И последний способ участия граждан, предусмотренный законом 2003 года, – опросы мнения. Они, конечно, носят рекомендательный характер, но зато позволяют заинтересованным лицам ссылаться на проведенный опрос как на выраженную «волю народа», манипулируя общественным мнением. То есть часто может оказаться так, что сомнительная инициатива прикрывается тем, что сначала проводится социологический опрос с заранее предопределенным результатом (кто платит, тот и заказывает музыку), а затем, опираясь на него, готовится проект решения, который «освящается» полностью подконтрольным общественным обсуждением. Законность такого «элемента народовластия» сложно объяснить, а необходимость его закрепления в законодательстве надо признать крайне сомнительной акцией.
С опросами мнений могут произойти странные трансформации, вроде той, что имела место в 2015 году, когда решался вопрос об объединении городов Балашиха и Железнодорожный в Московской области. Поскольку в данном случае проведение референдума относилось к компетенции субъекта РФ (то есть Московской области), вместо него провели опрос мнения. Но в местных СМИ данный опрос подавали как «референдум» или «народное голосование», внося путаницу в умы избирателей.

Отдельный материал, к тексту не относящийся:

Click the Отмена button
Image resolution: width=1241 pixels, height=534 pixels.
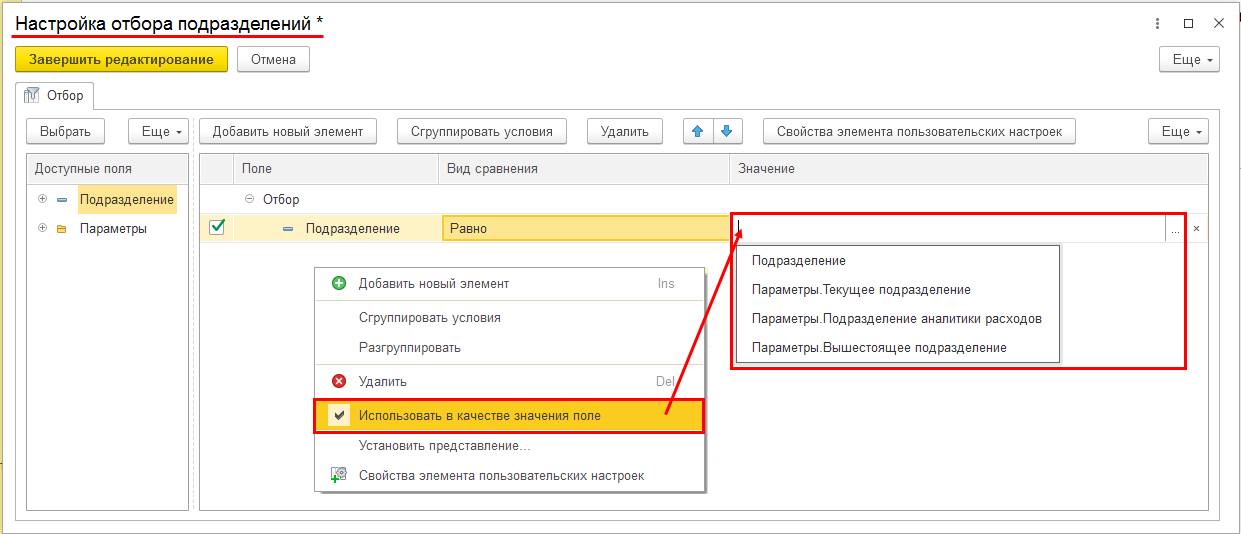(273, 59)
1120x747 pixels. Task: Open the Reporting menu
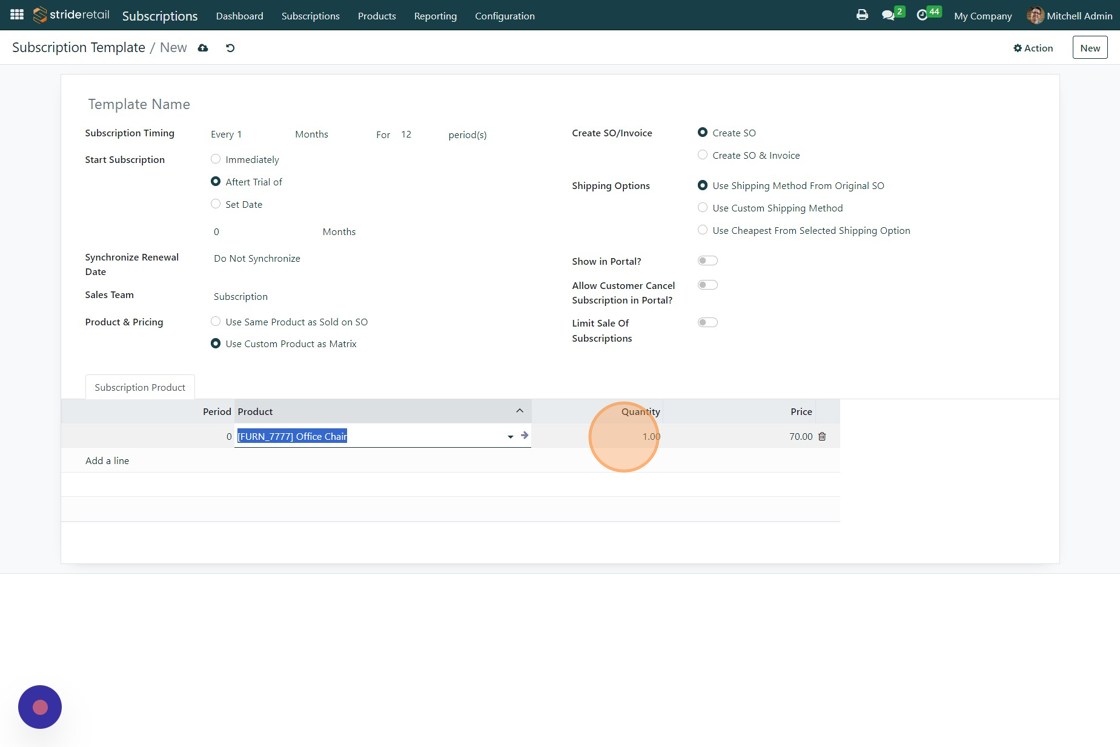tap(435, 16)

Добавим к этому повсеместную отмену прямых выборов мэров городов и глав районов, случившуюся в период с 2009 по 2015 годы, о чём мы уже писали в первой статье нашего цикла, и обнаружим, что демократии на местном уровне в России не получилось. И вовсе не потому, что народ у нас плохой или незрелый, не готовый к работе с демократическими институтами. Наоборот, выборы мэров городов и глав районов вызывали в обществе живейший интерес – ведь люди понимали, что они избирают ту самую власть нижнего уровня, с которой будут чаще всего соприкасаться. На таких выборах была и конкуренция программ, и реальная политическая борьба. Да и сам по себе уровень провинциального города или района позволяет допустить вероятность того, что будет избран действительно народный кандидат, а не ставленник действующей власти. Такое случалось, особенно там, где политика региональных властей оказалась неудачной, а предлагаемые губернаторами кандидаты не пользовались популярностью.

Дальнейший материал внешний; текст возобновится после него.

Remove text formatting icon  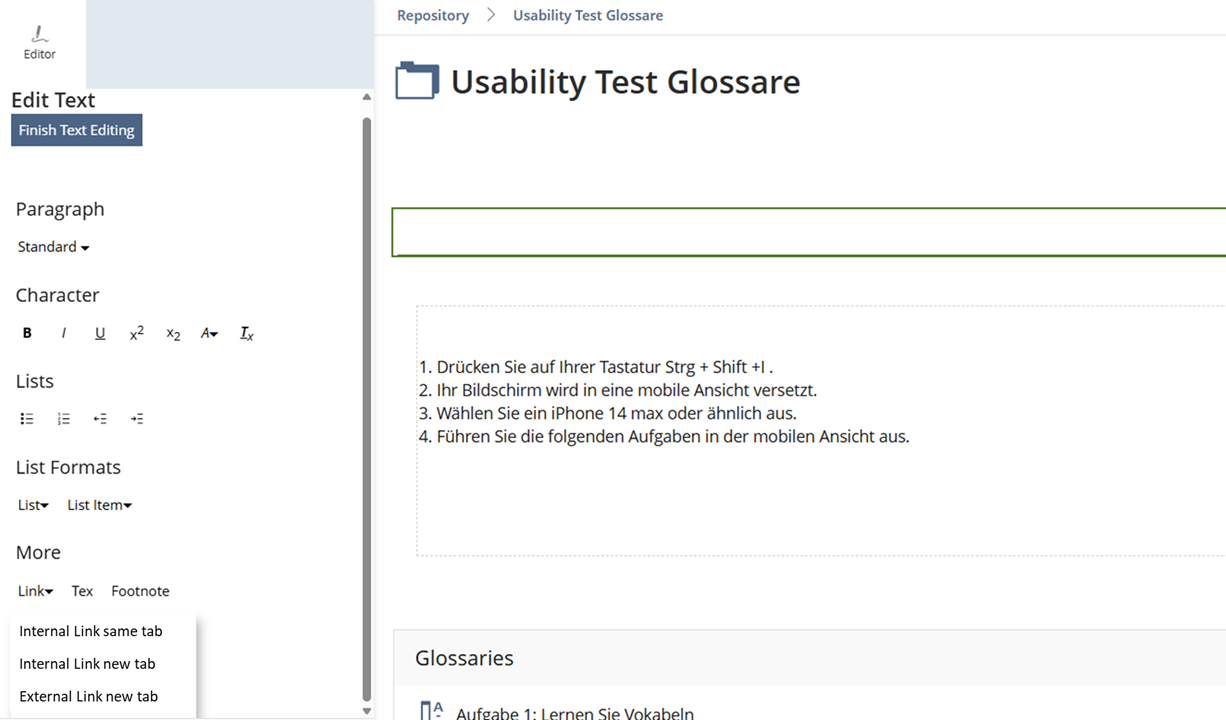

Видимо, это и погубило прямые выборы. Принятие региональных законов о местном самоуправлении лежит в сфере ответственности субъектов федерации. Поэтому, как только на федеральном уровне был дан сигнал «выборы можно отменять», они были отменены, благо региональные парламенты в большинстве случаев полностью контролируются партией власти.
Так, шаг за шагом, год за годом, у нас постепенно и почти незаметно украли демократию.